We were somewhat worried for awhile espoecially when we heard that there were Ilocano old timers who still harbored resentment over our participation in EDSA 1. Their idol Marcos was from Ilocos Sur, and is still revered by many to this day. But when we started to mingle, we began to feel that our fear was overrated. We were received quite warmly, and yes, excitedly everywhere we went. A lot of them remember with fondness our songs, the past concerts they had attended back home, and thanks to TV, our days as hosts of Salingonaposila. These were the ties that bound us with them.

We had thought of a few funny lines we could use to break the clannish ethnic Ilocano barrier. We had a list of famous Ilocanos who had supposedly ‘made it big in Hollywood’ kuno—people like Steve McWEN, Richard Gearrrrr, Arnold Swarzeneggerrrr, all said in thick Ilocano accent . We also had a quip about how Jesus Christ could be Ilocano. Why? Because He SAVES! And that INRI thing on top of the cross—could it have actually stood for Ilocos Norte Region 1? We ended up not doing any of them during the concert and instead sang a few lines of Ti Ayat Ti Maysa Nga Ubing, and Manang Biday which quickly melted the ethnic ice. After that, it was easy pickings! Our concert, though not a full house was nevertheless momentous and great fun! We gave our all and we felt gloriously reciprocated. Because of that. whatever Hawaii had meant to us previously had now been forgotten. Starting November 12, Hawaii was not just Apo Ferdinand’s country alone but APO Jim, Danny and Boboy’s country as well!

Great crowd. We love you Hawaii!

We continue to learn about what the Filipino is like abroad because we meet so many of them in our travels. It can be both funny and pathetic how we, especially when we are abroad are both global and parochial. True, it is admirable how easily we can adapt to cultures and societies which seem so different from ours. It is no secret that we can live and thrive anywhere. But at the same time, we have witnessed how so divided we can be regionally. Just try counting how many Filipino organizations there are in every place, most of the time borne out of a need to group themselves around regional or ethnic identities. In Madrid, we witnessed a basketball game between Batanguenos and Cavitenos turn into a boxing match within the first 6 minutes! Try to count how Pinoy civic groups there are in LA alone! Everyone feels the need to be a president of something! If there are 100 Filipinos anywhere outside the country, expect 102 organizations to spring up! Ganyan yata tayo talaga.

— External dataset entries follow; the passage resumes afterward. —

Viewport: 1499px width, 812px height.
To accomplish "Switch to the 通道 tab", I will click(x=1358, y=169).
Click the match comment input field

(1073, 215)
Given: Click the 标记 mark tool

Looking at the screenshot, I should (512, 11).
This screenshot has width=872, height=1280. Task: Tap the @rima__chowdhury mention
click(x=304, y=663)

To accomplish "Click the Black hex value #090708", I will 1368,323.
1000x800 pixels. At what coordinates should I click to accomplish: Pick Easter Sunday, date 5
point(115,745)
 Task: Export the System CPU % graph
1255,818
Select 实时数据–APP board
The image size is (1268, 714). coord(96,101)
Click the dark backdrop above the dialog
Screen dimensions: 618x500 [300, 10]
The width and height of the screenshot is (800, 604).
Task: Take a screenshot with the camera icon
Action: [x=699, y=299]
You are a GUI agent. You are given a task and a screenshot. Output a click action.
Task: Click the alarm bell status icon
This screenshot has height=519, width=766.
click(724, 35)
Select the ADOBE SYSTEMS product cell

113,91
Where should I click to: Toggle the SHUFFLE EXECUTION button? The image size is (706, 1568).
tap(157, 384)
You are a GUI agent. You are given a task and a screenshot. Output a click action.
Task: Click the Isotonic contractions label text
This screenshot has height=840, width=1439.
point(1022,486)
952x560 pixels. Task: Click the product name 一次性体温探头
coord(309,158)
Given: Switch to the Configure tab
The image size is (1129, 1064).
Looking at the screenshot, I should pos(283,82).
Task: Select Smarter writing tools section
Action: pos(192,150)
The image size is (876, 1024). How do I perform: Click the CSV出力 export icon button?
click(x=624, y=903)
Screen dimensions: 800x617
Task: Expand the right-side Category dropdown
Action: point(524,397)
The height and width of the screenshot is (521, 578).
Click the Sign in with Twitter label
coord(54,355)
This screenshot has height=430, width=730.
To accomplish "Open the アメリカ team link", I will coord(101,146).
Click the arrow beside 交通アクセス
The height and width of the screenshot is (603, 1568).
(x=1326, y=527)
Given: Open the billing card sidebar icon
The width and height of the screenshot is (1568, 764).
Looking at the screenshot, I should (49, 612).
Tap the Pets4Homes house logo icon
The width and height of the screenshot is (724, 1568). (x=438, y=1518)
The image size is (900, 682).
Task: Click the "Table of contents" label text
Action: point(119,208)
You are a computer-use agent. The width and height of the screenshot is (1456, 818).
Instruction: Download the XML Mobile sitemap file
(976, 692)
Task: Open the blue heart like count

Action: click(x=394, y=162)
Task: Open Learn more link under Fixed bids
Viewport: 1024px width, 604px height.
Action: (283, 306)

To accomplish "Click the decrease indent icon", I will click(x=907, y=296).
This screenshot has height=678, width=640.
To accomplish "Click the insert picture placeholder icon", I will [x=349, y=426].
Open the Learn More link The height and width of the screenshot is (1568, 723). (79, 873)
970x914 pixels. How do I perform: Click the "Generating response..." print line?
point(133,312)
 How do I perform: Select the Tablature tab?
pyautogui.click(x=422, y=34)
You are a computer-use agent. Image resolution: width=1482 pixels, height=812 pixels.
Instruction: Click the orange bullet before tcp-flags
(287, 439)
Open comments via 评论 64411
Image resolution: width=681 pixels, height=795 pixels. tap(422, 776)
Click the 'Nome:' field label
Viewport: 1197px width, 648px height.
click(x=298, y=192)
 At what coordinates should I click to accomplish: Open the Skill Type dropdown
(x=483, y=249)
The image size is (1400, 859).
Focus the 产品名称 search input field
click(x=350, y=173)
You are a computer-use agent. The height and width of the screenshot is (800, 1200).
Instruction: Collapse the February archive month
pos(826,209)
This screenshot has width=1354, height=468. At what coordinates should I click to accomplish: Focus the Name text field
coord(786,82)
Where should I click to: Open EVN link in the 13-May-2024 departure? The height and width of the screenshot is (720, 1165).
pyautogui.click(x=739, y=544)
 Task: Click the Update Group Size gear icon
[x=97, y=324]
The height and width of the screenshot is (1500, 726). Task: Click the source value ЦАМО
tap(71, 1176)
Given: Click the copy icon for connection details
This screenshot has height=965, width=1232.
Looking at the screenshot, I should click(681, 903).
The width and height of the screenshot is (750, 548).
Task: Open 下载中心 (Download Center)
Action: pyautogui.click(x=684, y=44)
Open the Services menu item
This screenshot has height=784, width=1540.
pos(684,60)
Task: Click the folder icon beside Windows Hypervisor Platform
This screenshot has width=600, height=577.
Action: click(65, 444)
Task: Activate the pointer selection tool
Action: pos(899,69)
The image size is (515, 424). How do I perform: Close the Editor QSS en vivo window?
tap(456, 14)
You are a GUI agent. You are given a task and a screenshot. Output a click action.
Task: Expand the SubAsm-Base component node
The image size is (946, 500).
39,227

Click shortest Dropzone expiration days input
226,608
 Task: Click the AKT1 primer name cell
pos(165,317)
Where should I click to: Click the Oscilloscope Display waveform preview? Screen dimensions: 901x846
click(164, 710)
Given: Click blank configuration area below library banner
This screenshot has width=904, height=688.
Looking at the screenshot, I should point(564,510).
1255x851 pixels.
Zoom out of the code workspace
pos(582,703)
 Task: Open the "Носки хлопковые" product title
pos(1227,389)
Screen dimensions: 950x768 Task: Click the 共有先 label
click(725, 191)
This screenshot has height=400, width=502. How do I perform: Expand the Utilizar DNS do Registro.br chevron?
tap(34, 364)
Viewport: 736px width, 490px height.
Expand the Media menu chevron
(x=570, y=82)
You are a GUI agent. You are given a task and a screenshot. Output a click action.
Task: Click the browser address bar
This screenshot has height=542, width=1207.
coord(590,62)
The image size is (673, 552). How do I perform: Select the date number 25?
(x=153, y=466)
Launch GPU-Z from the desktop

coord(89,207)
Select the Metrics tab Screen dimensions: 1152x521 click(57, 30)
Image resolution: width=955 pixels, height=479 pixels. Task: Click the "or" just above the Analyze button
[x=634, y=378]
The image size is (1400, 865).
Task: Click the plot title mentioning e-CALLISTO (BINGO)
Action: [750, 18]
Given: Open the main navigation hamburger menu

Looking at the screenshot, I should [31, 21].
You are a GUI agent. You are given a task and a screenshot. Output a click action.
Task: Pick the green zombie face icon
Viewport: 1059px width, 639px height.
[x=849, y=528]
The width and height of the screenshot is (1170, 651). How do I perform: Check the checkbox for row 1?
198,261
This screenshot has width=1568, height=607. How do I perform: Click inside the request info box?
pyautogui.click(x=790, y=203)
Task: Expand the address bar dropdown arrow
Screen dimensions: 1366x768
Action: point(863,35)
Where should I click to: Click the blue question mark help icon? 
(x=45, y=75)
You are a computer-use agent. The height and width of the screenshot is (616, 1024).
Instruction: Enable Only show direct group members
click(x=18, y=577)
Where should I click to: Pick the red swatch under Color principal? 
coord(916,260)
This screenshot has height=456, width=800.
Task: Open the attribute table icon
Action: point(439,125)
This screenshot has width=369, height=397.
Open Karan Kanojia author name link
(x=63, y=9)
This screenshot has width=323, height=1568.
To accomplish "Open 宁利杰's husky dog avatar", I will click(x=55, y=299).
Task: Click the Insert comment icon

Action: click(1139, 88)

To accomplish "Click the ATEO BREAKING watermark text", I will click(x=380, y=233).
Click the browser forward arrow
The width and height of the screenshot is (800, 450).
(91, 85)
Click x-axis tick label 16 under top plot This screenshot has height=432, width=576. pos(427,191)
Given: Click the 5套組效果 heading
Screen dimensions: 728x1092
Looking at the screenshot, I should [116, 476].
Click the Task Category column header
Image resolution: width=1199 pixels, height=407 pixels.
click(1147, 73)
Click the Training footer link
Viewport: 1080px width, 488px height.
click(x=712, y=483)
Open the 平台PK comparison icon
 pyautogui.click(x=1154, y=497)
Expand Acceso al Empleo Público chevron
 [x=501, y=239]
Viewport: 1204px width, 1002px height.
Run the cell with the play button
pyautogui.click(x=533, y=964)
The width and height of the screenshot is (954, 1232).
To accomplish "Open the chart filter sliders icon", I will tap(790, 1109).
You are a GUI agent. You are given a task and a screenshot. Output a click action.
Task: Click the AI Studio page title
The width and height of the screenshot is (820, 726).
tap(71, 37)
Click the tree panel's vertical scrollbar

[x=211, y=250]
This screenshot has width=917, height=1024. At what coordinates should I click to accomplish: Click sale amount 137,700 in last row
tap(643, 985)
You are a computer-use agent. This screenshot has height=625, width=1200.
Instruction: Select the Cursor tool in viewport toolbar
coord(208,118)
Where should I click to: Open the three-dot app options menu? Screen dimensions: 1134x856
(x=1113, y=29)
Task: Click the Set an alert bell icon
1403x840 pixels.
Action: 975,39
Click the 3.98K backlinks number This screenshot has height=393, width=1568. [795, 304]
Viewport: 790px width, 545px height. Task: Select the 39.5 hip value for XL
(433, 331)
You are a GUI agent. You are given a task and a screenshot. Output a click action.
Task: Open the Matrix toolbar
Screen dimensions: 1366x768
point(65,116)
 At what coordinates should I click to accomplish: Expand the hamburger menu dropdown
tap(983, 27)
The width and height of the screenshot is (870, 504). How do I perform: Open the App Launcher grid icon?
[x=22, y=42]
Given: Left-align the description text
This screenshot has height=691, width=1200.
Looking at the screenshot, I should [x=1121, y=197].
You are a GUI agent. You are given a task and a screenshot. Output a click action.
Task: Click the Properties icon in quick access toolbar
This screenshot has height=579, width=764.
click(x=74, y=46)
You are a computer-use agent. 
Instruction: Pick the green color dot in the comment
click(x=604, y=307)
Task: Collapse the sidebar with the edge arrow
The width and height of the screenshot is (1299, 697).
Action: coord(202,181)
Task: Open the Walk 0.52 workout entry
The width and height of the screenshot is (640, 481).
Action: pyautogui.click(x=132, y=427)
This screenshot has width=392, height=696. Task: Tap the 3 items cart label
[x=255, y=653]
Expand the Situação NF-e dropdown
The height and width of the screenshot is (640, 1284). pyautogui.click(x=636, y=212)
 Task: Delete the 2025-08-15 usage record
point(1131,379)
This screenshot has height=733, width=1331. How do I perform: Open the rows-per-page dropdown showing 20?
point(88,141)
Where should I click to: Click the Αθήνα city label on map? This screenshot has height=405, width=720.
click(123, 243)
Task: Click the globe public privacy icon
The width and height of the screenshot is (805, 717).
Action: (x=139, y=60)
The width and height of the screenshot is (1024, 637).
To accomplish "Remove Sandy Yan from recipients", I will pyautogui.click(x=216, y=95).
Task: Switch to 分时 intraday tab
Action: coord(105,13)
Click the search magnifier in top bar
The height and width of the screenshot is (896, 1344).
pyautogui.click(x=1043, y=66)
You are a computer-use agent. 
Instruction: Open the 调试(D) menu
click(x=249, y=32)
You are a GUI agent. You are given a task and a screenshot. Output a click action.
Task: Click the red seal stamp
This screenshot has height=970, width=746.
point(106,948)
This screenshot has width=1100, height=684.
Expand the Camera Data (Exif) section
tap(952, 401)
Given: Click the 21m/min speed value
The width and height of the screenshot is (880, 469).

I am writing this (Danny and Boboy beside me)at the Northwest Lounge at Narita while waiting for our flight to Manila. Like our kababayans, we the APO see ourselves as both global and local. We tour everywhere and can find our way around the geography and cultures of the Americas, the Middle East, Europe, Asia and anywhere. We are local as we proudly proclaim that we are Filipinos and communicate the music, humor and sentiments of who we are. We are proud to say we do it quite well and really communicate the ‘Philippine Experience’. Never mind that I was born in Luzon, Danny in the Visayas and Boboy in Mindanao. We decided long ago that our commonality as Filipinos was more important.

I guess by ‘local’, I mean ‘national’.